Présence d’uranium dans le cobalt de RDC: le gouvernement annonce des analyses

La présence naturelle d’uranium dans les gisements cuprifères et cobaltiferes du Lualaba et du Haut-katanga est un fait géologique établie.

Le 07/08/2026 à 14h13

Le gouvernement de la RDC a annoncé vendredi que des analyses seront menées pour déterminer la quantité d’uranium présente dans certaines de ses exportations de cobalt, en réaction à une enquête publiée par plusieurs médias et chercheurs.

La République démocratique du Congo (RDC) dispose de richesses minières colossales, qui en font l’un des principaux réservoirs en métaux critiques indispensables à l’industrie mondiale.

Premier producteur de cobalt (68%) et premier producteur africain de cuivre (3,4 millions de tonnes en 2025), ce vaste pays d’Afrique centrale se retrouve aujourd’hui au cœur des intérêts économiques chinois et américains, Washington cherchant à s’assurer un approvisionnement sûr en minerais stratégiques et réduire le contrôle de la Chine sur ces ressources.

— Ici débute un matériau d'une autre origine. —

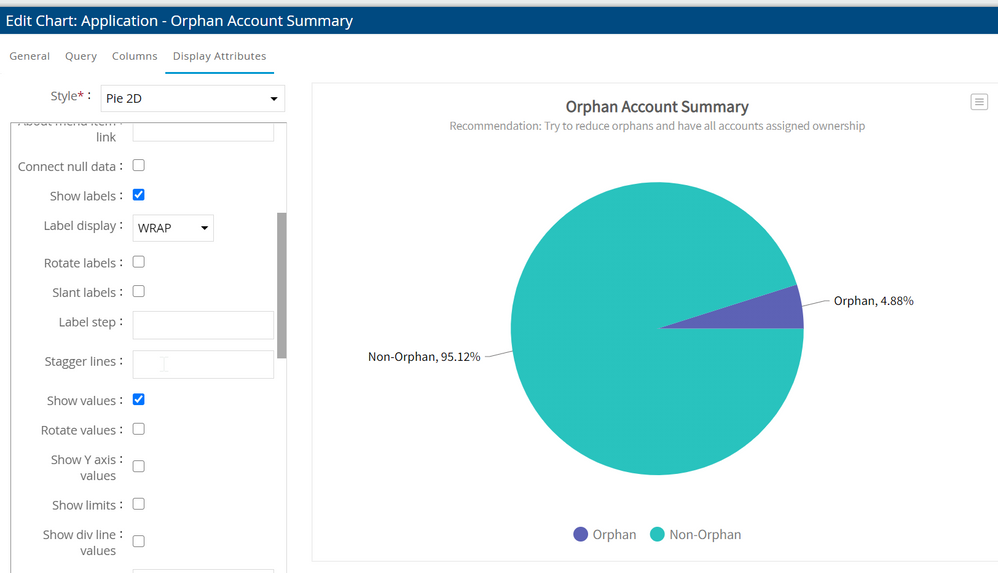Go to the Columns tab

tap(134, 56)
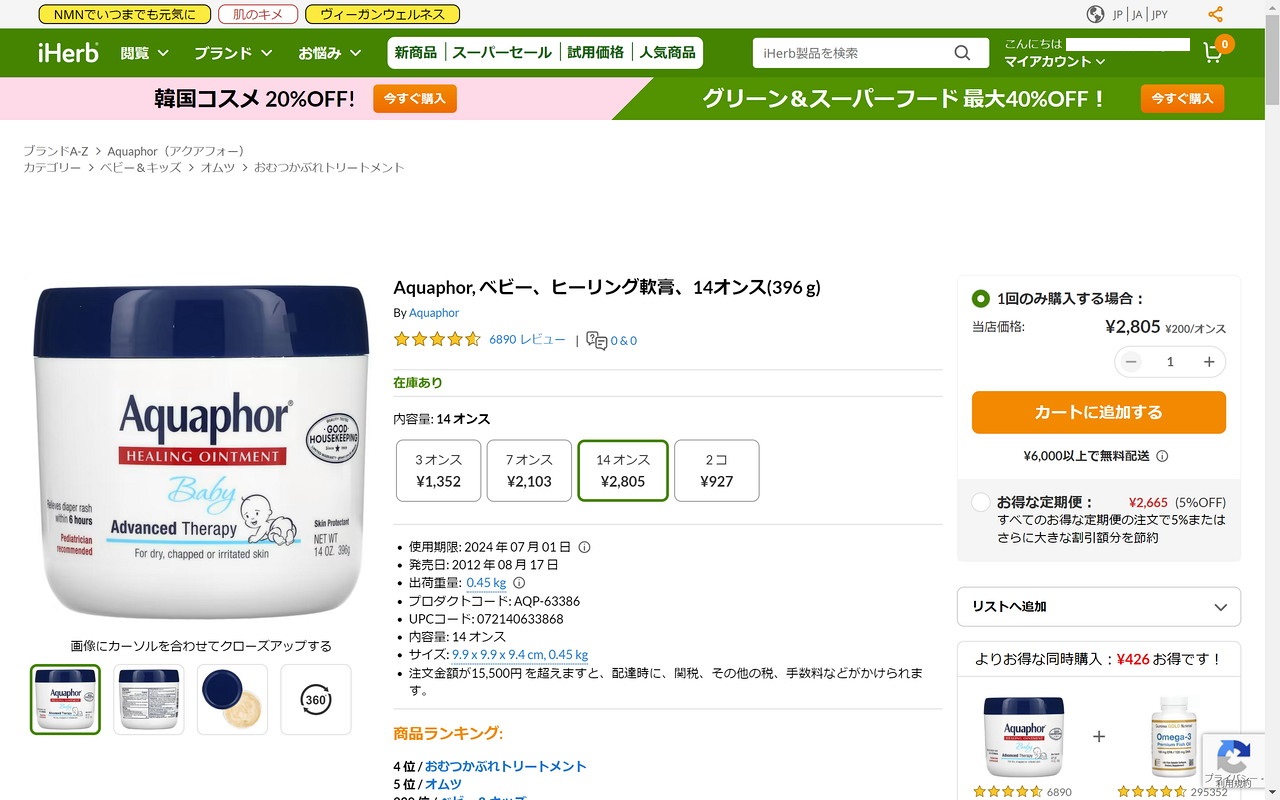Open the 人気商品 tab
Image resolution: width=1280 pixels, height=800 pixels.
point(668,53)
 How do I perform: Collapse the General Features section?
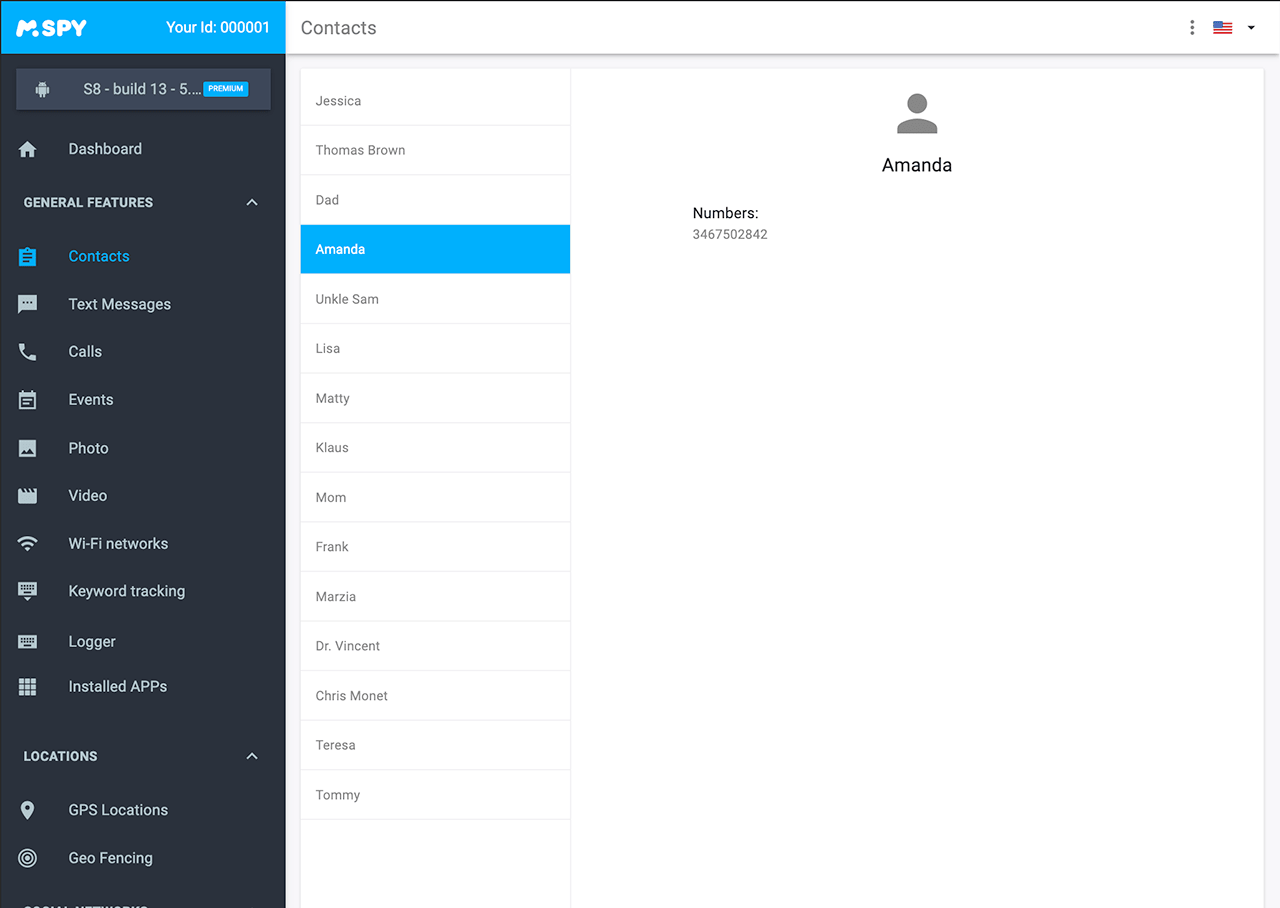tap(252, 202)
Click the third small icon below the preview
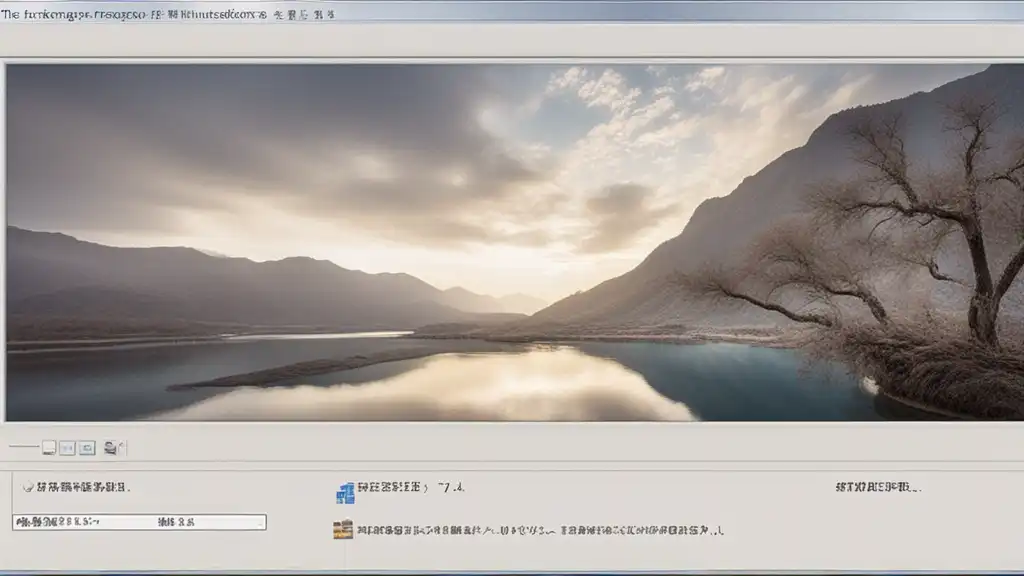This screenshot has width=1024, height=576. 87,448
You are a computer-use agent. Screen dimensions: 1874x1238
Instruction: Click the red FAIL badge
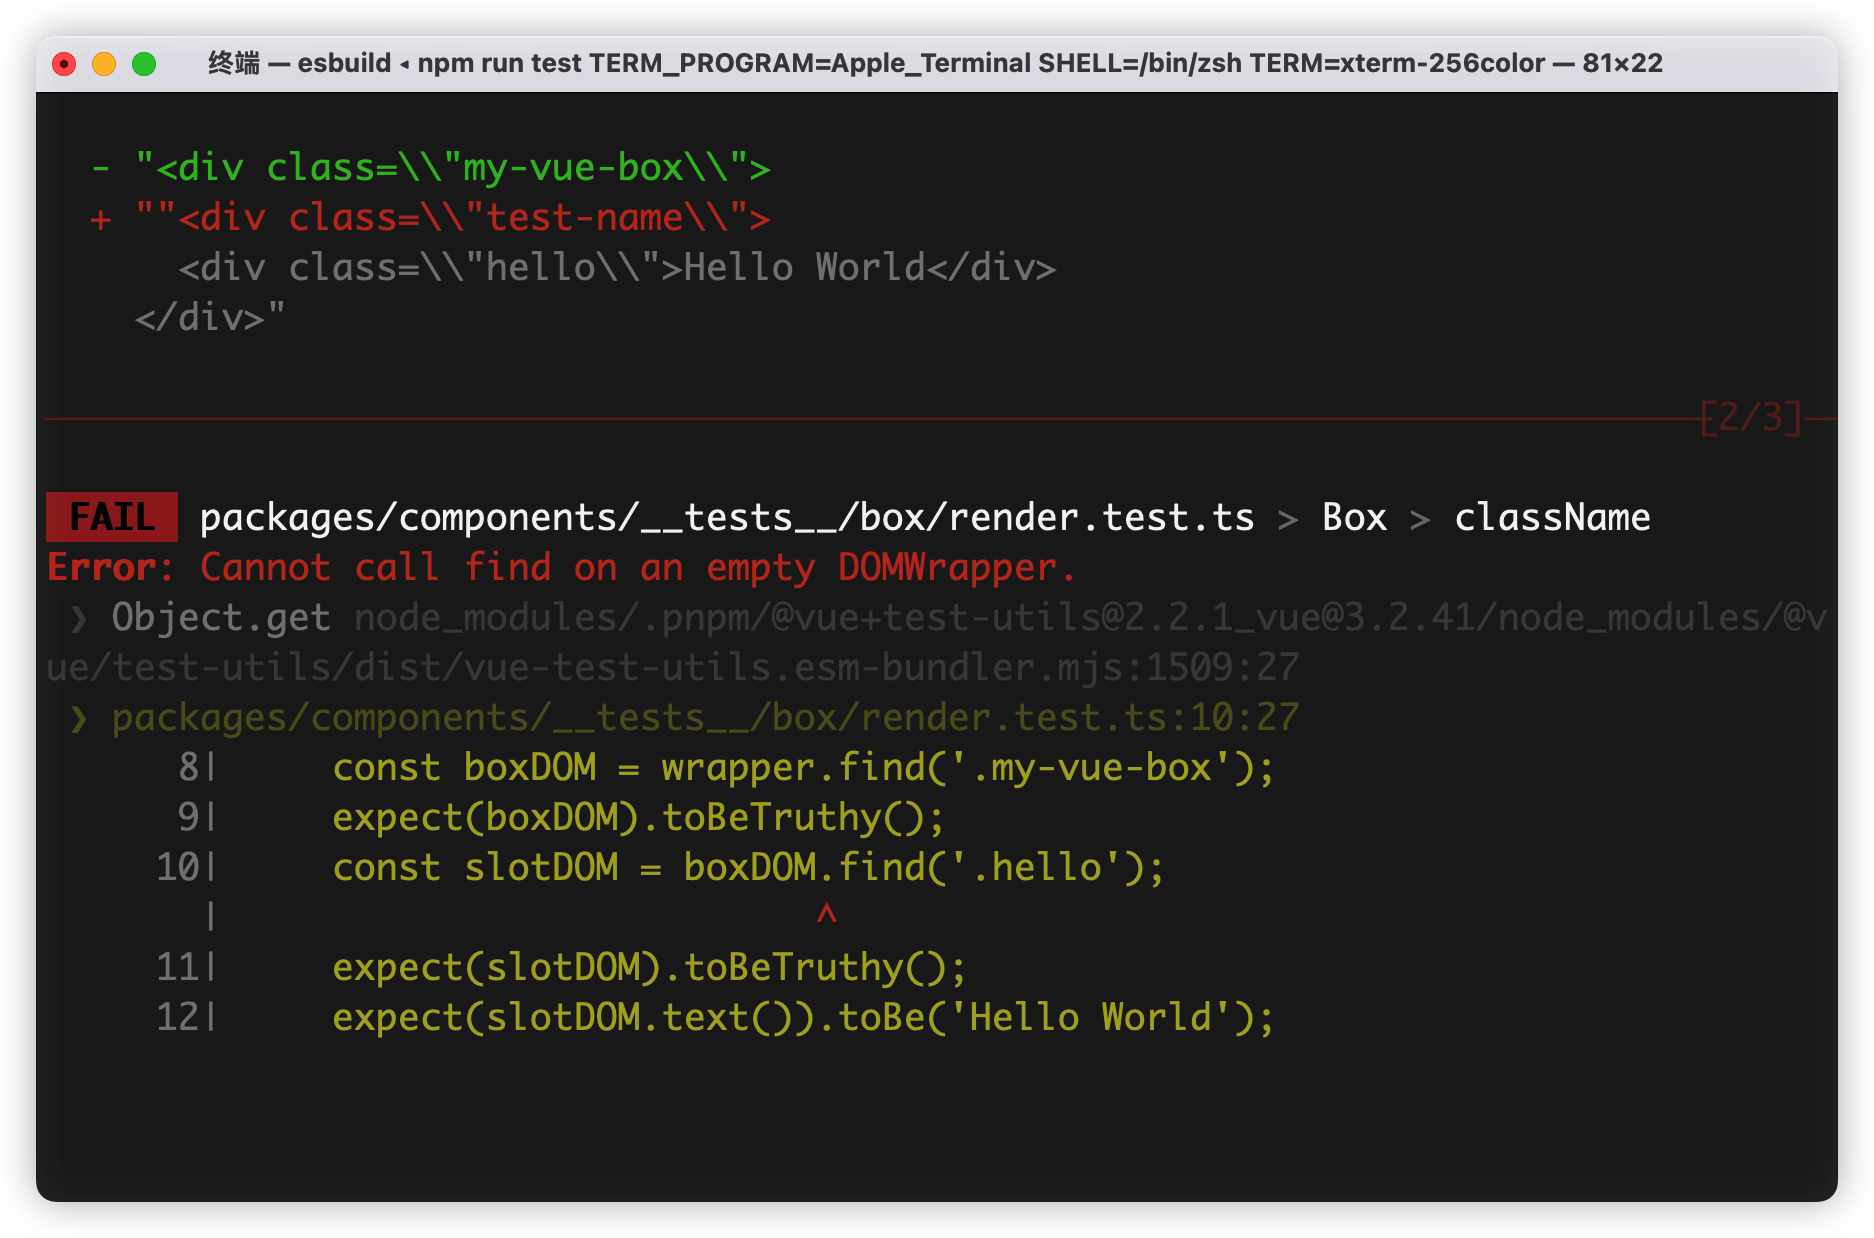(112, 517)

Fin juillet, une enquête publiée dans la revue Nature Communications, en partenariat avec le Financial Times et Lighthouse Reports, a fait état de la présence de quantités significatives d’uranium dans des cargaisons d’hydroxyde de cobalt extrait et exporté de RDC vers la Chine par des entreprises chinoises - ce que ces entreprises ont nié.

La présence d’uranium dans les gisements de cuivre et de cobalt du sud-est de la RDC «est un fait naturel» et «documenté», qui ne constitue «ni une anomalie», ni une «violation» des engagements internationaux de la RDC, ont estimé les autorités congolaises dans un communiqué publié vendredi.

Selon Kinshasa, «l’étude en cause ne repose pas sur des mesures directes effectuées sur des cargaisons exportées».

Une «campagne de vérification analytique contradictoire sera notamment menée, dont les analyses seront confiées à un laboratoire national ainsi qu’à un laboratoire international accrédité», poursuit le communiqué.

Le gouvernement annonce également «des consultations avec l’Agence internationale de l’énergie atomique (AIEA)», et «réaffirme son engagement à poursuivre la fiabilisation des chaînes d’approvisionnement».

Le secteur minier en RDC est réputé pour son opacité et la corruption qui le gangrène.

L’immense majorité du cobalt congolais est exporté vers la Chine.

L’uranium ayant servi à la fabrication de la bombe atomique larguée sur Hiroshima (Japon) en 1945 a été extrait dans la mine de Shinkolobwe, située dans la province du Haut-Katanga (sud-est) et fermée depuis les années 1960.